A common HL7v2 interoperability architecture where the integration may exchange HL7 v2 messages through a VPN tunnel or SFTP. MLLP over TLS can help keep messages encrypted in transit.

HL7 v3

The HL7 v3 standard is commonly used for exchanging Continuity of Care Document (CCD) and Consolidated Clinical Document Architecture (C-CDA) messages. These messages are often exchanged using Cross-Enterprise Document Sharing (XDS) transactions, which are based on web services. Amazon API Gateway can be used to create a web service to support these XDS transactions such as ITI-41. TLS with certificated-based authentication can be implemented at API Gateway for data security. Resource policy can be used to restrict access to the API Gateway by certain source IP addresses.

FHIR

The following diagram illustrates a representative FHIR interoperability architecture, which presents an integration point in front of one or more systems of record, typically within a provider or payer organization.

Diagram of a representative FHIR interoperability architecture.

Example FHIR enabled interoperability architecture.

  • An API or server endpoint is made available for integration with other systems or users. A managed API service, like Amazon API Gateway, ensures scalability and high availability. Restrict network access to the API if possible and use a web application firewall to filter malicious requests.

  • Inbound requests are authenticated with OAuth or a service like Amazon Cognito to verify that sensitive health data is only exchanged with appropriate parties.

  • Inbound payloads are checked for conformance to relevant structural interoperability standards, ensuring the safety and integrity of data exchange.

  • Data may be written to or pulled from systems of record within the organization hosting the interoperability architecture.

  • Many systems of record host health data in proprietary formats and schemas.
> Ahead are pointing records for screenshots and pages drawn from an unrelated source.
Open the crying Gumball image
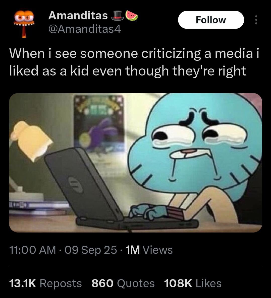 click(136, 163)
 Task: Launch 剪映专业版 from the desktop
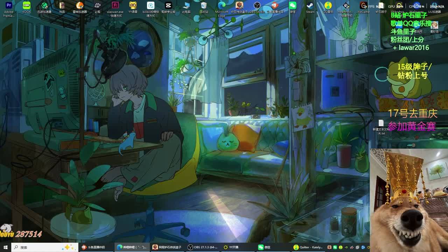(x=168, y=6)
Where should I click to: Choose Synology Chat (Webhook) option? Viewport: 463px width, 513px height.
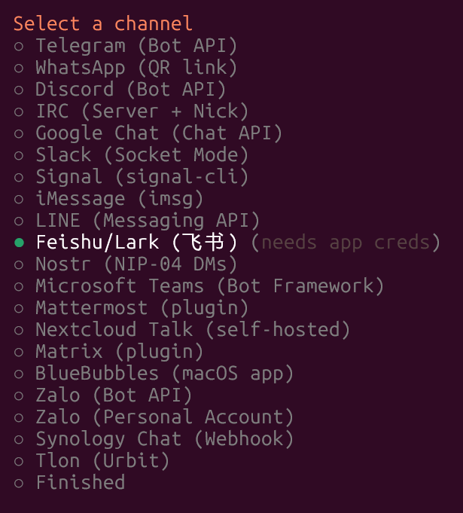coord(164,439)
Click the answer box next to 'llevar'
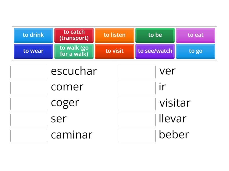 [137, 120]
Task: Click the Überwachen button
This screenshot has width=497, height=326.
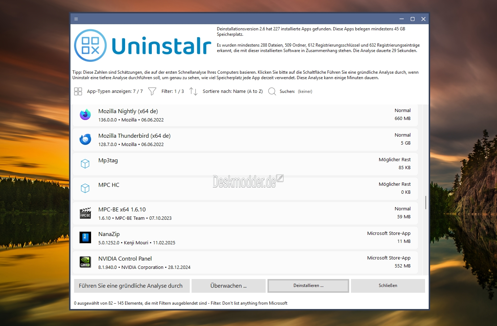Action: tap(228, 286)
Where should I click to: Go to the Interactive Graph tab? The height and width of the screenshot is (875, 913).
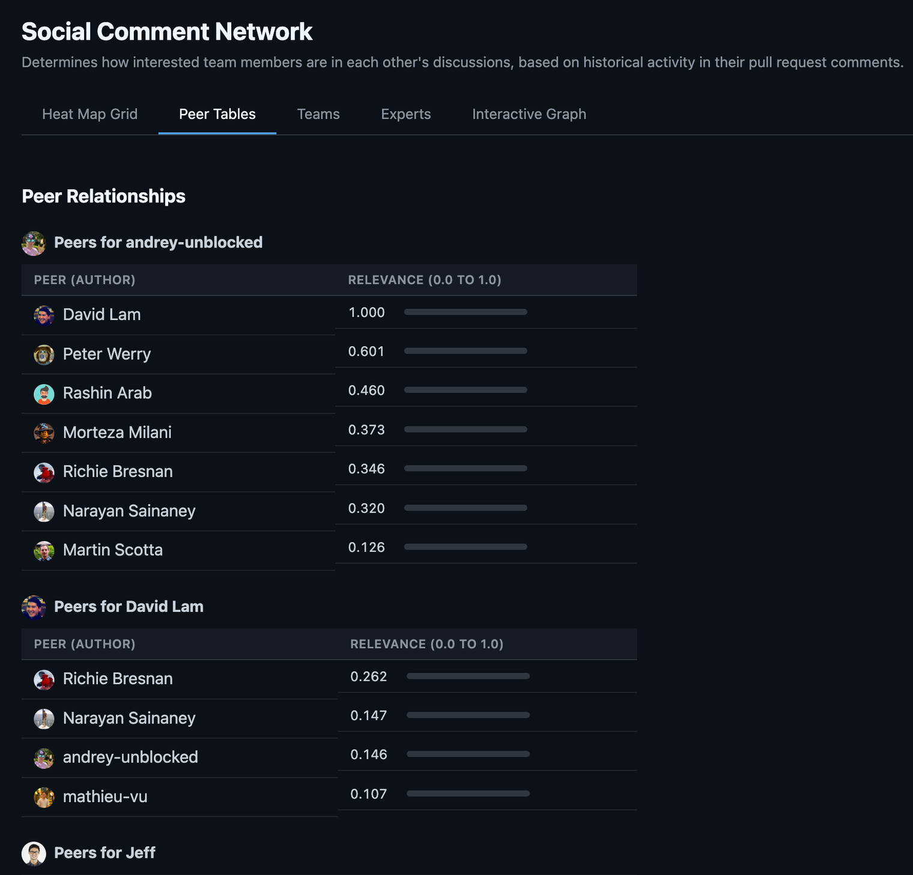529,114
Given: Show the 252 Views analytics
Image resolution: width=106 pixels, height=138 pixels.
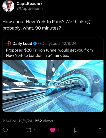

Therefore, interoperability architectures perform some transformations to map data elements to and from the interoperability standard.

  • The architecture may store the exchanged health data using a database service like DynamoDB, or it may exchange data without persisting it.

  • AWS HealthLake enables use cases that require enrichment of health data in FHIR format or downstream analytics and machine learning. AWS HealthLake can improve semantic interoperability by applying natural language processing (NLP) to link concepts in unstructured data to terms in standard health ontologies, like ICD-10-CM, SNOMED CT, and RxNorm.